Sound of noise di Ola Simonsson e Johannes Stjarne Nilsson recensione di Francesco Duverger L'ufficiale di polizia Amadeus Warnebring è cresciuto in un'illustre famiglia di musicisti ma odia la musica in modo viscerale. Per sua sfortuna, si dovrà scontrare con un gruppo di musicisti terroristi intenzionati a riapproppriarsi dei suoni della città al fine di comporre una sinfonia in quattro movimenti in altrettanti luoghi. L'ispettore, nel tentativo di reinstaurare l'ordine nella città trasformata in un happening caotico, s'innamora di Sanna, la donna che fa parte della gang e capisce allora che non può più fuggire alla musica ma deve affrontarla e capire il senso del suo disgusto lasciandosi trascinare a sua volta in questa sinfonia anarchica.
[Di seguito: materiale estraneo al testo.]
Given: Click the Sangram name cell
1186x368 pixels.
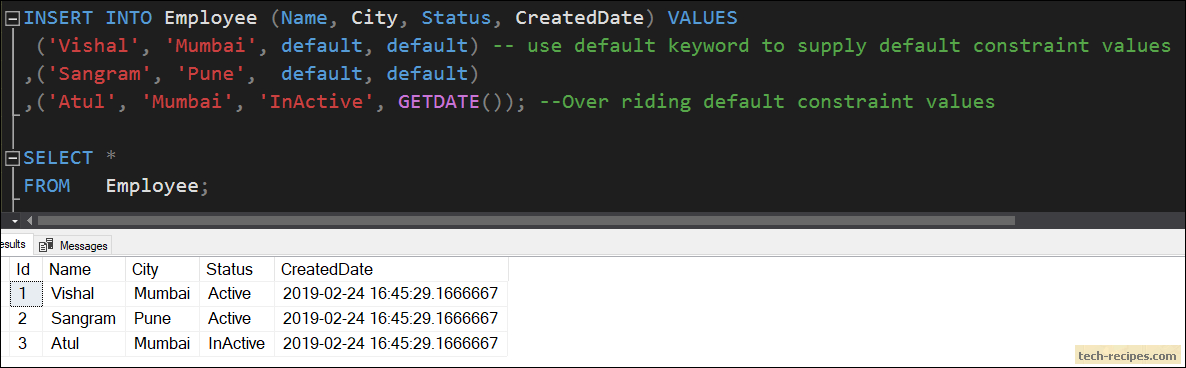Looking at the screenshot, I should [84, 318].
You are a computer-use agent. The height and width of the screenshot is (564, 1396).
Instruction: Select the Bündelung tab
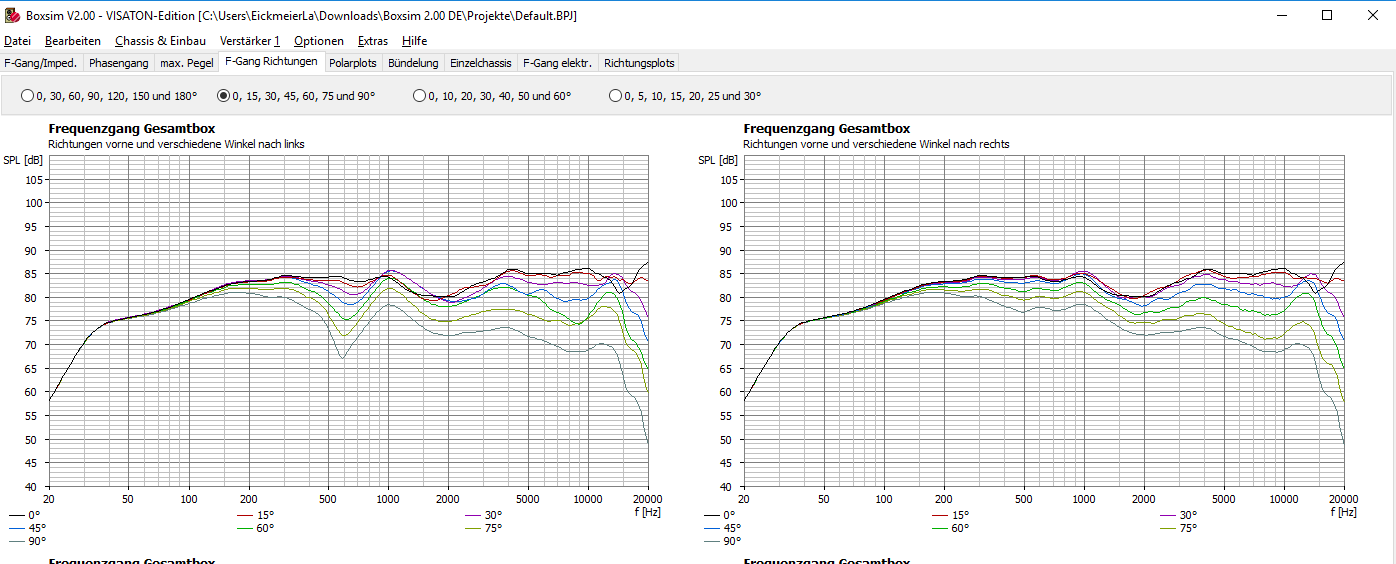[413, 63]
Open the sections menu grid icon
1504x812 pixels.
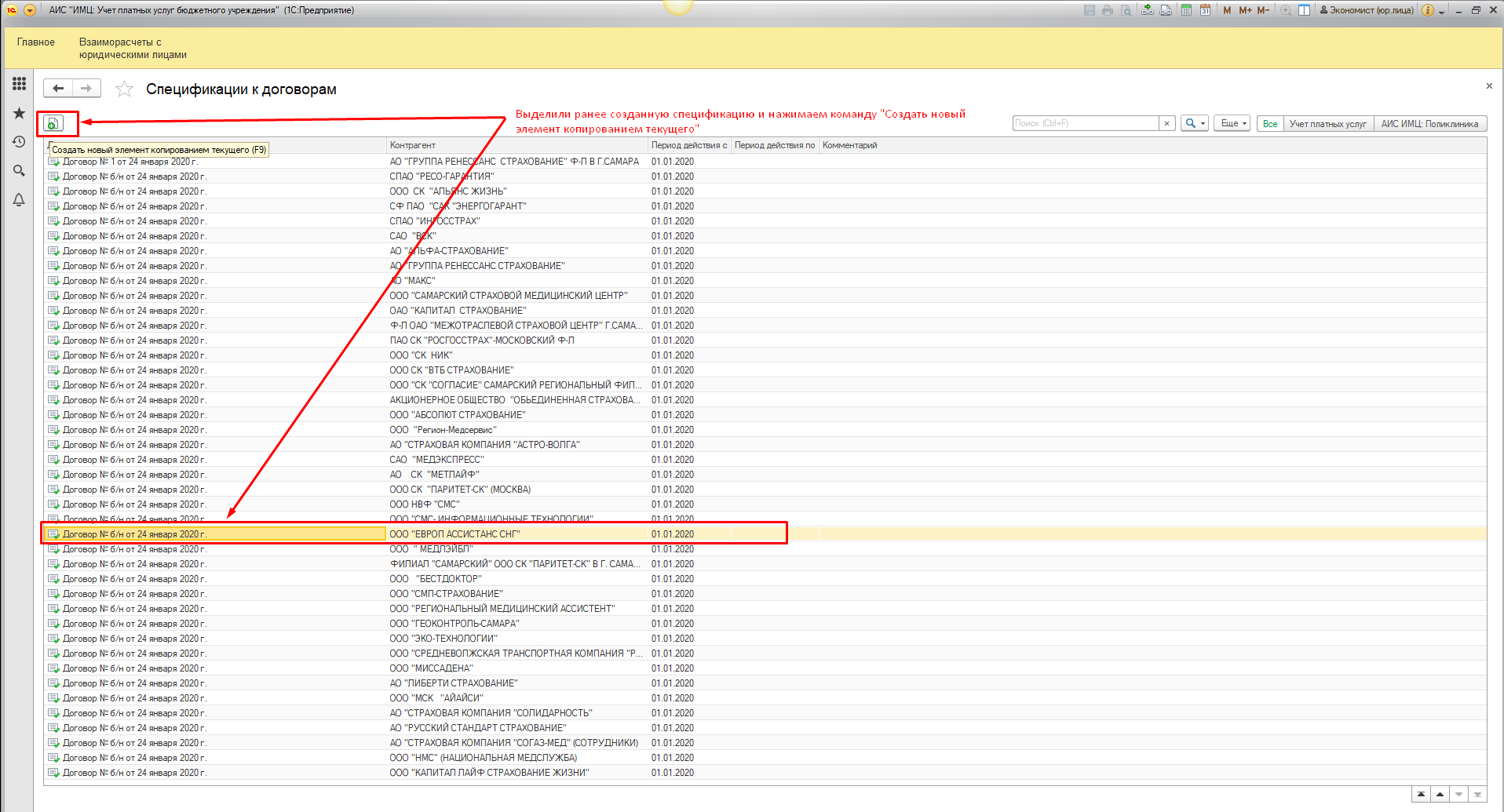click(x=19, y=84)
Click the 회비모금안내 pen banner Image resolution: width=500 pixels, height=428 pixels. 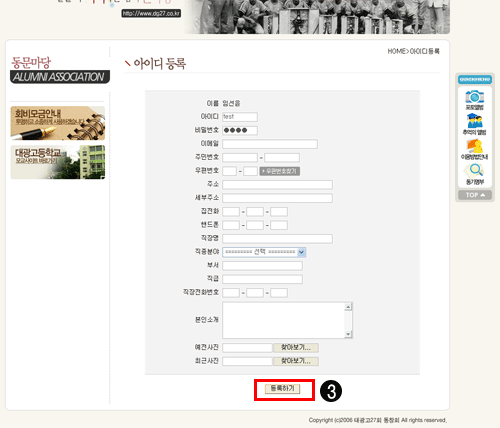pos(58,123)
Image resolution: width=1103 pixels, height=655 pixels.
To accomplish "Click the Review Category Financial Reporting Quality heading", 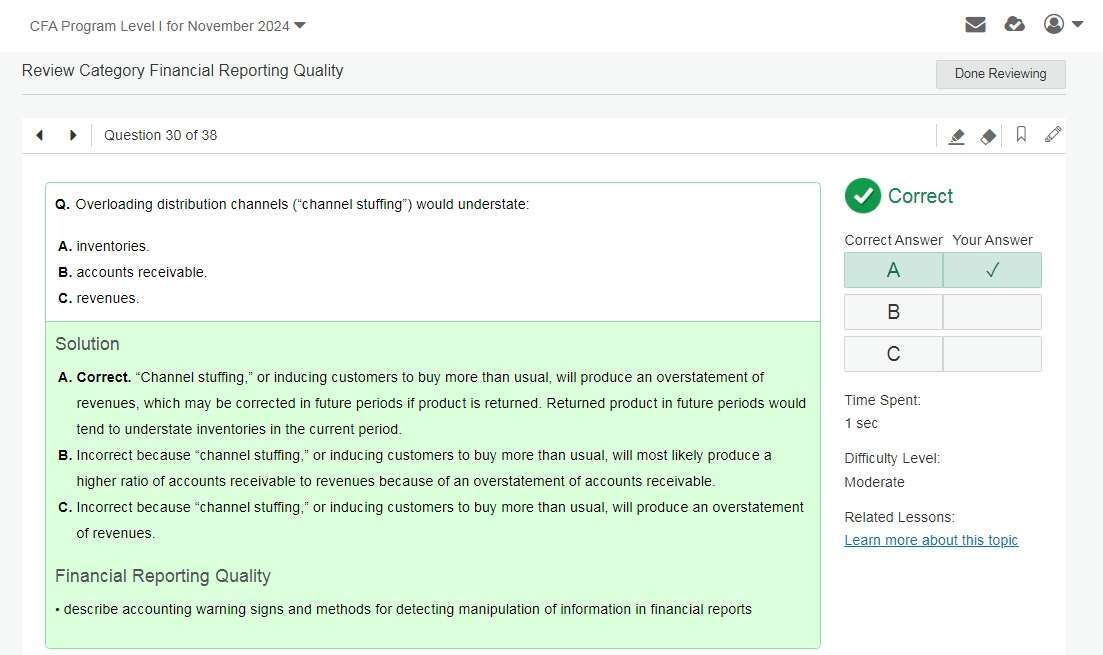I will coord(182,71).
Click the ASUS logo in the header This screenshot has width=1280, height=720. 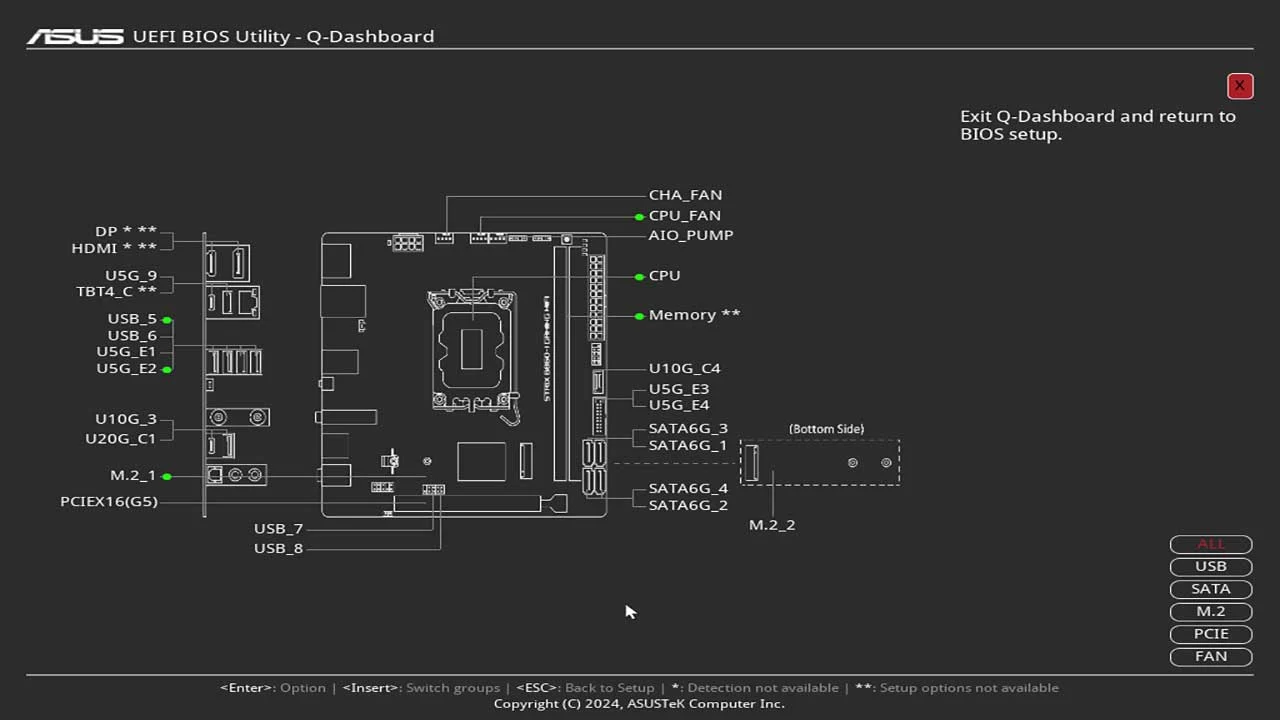click(x=75, y=37)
The Killer Inside Me di Michael Winterbottom recensione di Francesco Duverger Nell'America degli anni Cinquanta, Lou Ford è un vice sceriffo in una tranquilla borgata texana. È in apparenza un tipo pacato, rispettato dai suoi concittadini, per i quali incarna il simbolo incorruttibile della legge. Quindi, non appena vengono rinvenuti i cadaveri di una prostituta e del figlio dell'imprenditore Chester Conway, la comunità non dubita minimamente della sua integrità. Ma Lou è un uomo complesso che si porta dietro traumi infantili e desideri di vendetta. La violenza a lungo repressa, dissimulata dalla rispettabilità sociale, esplode scagliandosi contro gli esseri a lui più cari. Tratto dal controverso romanzo di Jim Thompson, The Killer Inside Me esplora la psiche malata di un uomo ordinario, denunciando le ipocrisie sociali che lo salvaguardano e descrivendo con una rara crudeltà l'affermazione autodistruttiva del male che attanaglia il protagonista.